-------- RECORD EXCERPTS

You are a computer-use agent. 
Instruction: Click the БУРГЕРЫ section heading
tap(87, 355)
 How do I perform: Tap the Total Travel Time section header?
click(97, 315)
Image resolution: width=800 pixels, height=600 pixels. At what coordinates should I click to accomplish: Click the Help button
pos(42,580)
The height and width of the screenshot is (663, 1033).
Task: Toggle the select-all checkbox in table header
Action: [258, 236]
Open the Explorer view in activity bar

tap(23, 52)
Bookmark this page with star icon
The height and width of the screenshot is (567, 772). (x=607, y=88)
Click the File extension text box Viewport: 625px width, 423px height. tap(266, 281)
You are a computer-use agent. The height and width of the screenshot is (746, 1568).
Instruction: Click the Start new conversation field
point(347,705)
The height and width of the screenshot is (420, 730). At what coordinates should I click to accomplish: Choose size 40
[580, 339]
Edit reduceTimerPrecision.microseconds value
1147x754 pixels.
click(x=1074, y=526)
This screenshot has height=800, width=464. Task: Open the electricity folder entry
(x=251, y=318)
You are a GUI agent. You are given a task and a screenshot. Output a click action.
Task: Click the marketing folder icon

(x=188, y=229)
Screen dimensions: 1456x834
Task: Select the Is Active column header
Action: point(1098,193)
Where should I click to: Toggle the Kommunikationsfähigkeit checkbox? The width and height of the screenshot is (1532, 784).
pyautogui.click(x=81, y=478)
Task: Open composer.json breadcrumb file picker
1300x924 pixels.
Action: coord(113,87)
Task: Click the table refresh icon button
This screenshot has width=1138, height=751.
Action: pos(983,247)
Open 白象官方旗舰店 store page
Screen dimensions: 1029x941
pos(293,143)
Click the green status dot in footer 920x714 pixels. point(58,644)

----------------

▶ TO DO: Count the lines of these entries that hold the string "computer", and give only that number.

▶ ANSWER AREA: 2